Изменить размер шрифта - +
Современным англичанам нелегко ее понять, потому что нам неведома кровавая борьба за здравый смысл. Мы не знаем воинственного, победоносного здравомыслия. У нас оно учит мириться с существующими обстоятельствами. Практичный политик для нас — тот, на чье бездействие можно положиться, потому он и практичен. Французы чувствуют не так: чем человек практичней, тем больше оснований ждать кровопролития. Именно это чувство и объясняет их революцию. Все подражатели Карлейля, в том числе Диккенс, смутно ощущали, что французы гибли за что–то новое и странное, за какие–то неведомые идеалы. Но кровь орошала мостовые во имя трюизма, и трюизм потрясал города.
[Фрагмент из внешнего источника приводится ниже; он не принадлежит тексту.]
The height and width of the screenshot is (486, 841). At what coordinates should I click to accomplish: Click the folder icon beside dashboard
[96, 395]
Я коснулся истории, чтобы показать, как поздние, более сложные влияния и помогали, и мешали немолодому Диккенсу. По своему складу он мог гораздо лучше Карлейля понять бодрое и здравое начало Французской революции. Конечно, она была французской, и такой истинный, независимый англичанин не мог понять ее всю, до конца, но в его собственных ранних выпадах против неправды было много от ее традиций, в его обличениях тюрьмы Флит жил отзвук падения Бастилии. А главное, в нем было разумное раздражение, столь свойственное старым республиканцам и неведомое современным европейским революционерам. Радикал не считал себя мятежником, скорей он чувствовал, что глупость взбунтовалась против разума и против него самого. Диккенс, как я уже говорил, сознательно и ясно перенял идеи Революции — правда, в английской форме; Карлейлю пришлось открыть их заново силой таланта и провидения. И если Диккенс действительно учился у Карлейля понимать революцию, это значит, что он забыл собственную молодость и подчинился чужим, непростым веяниям, свойственным закату XIX  столетия. Веселое и сентиментальное представление о человеке как будто потускнело в «Крошке Доррит». Карлейль немного смутил былую простоту его политических воззрений.
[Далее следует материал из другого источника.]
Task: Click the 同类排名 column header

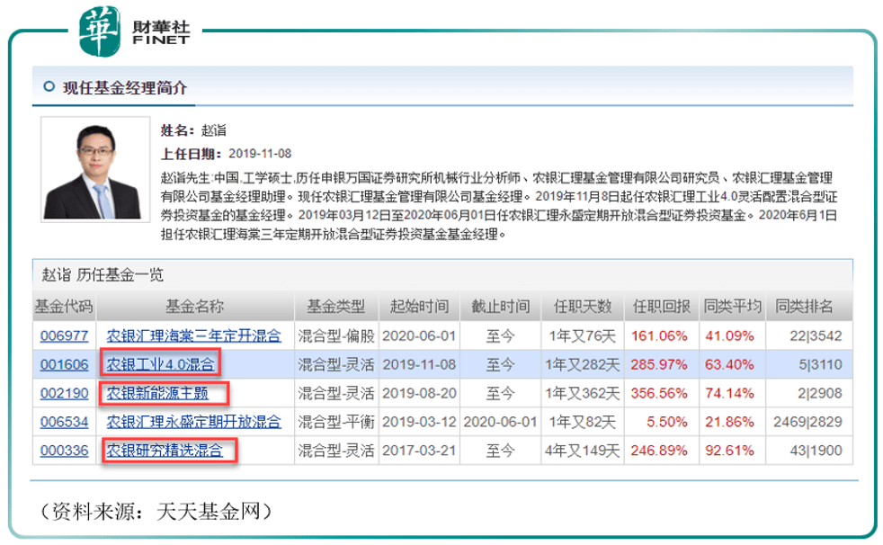Action: [x=805, y=307]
Повторяю, в поздних романах серьезная нота звучит по–разному, но повсюду. И всего выразительнее и глубже звучит она в «Больших надеждах» (1860—1861). Этот прекрасный роман написан с последовательностью и спокойствием, которые не часто встретишь у Диккенса. Он зашел так далеко в постижении темных сторон жизни, что хотел отказаться от счастливого конца, разлучить Пипа с Эстеллой, и только упрямый романтик Булвер–Литтон разубедил его  Лучшее в книге — рассказ о колебаниях Пипа между бедностью, которой он всем обязан, и богатством, от которого он многого ожидает, — затрагивает подлинную и невеселую нравственную истину. Великий парадокс нравственности (который сумели выразить только религии) учит, что легче всего совершить самые гнусные грехи. Мы читаем в романах и балладах о человеке, способном убить или курить опиум, который никогда не опустится до лжи, трусости и «прочих низостей». Однако в жизни убийство и опиум далеко не столь уж соблазнительны; вечное искушение для человека — искушение низостью. Постоянно существующая возможность — стать трусливым лицемером. Легче всего упасть в низший из кругов ада, туда, где обитают предатели. Один из признаков правдивости Библии то, что она не наделяет своих героев великими грехами: Давид и апостол Петр грешат мелко и вероломно.

Повествуя о сомнениях Пипа, Диккенс на редкость точно описал ту легкость, с какой человек изменяет и тайно предает. Он передал и тот смутный романтизм, который порождает снобов; тайна светской жизни влечет нас сильнее, чем откровенная добродетель бедняков. Пипа больше тянет к мисс Хэвишем, которая, быть может, желает ему добра, чем к Джо Гарджери, который делает ему добро. Все это очень убедительно и цельно, но немного мрачно. «Наш общий друг» (1564) возвращает нас в другую, более веселую, атмосферу. Некоторые сатирические выпады — скажем, против Вениринга, ставшего членом парламента, — написаны на самом высоком, прежнем уровне, легко, причудливо и очень метко.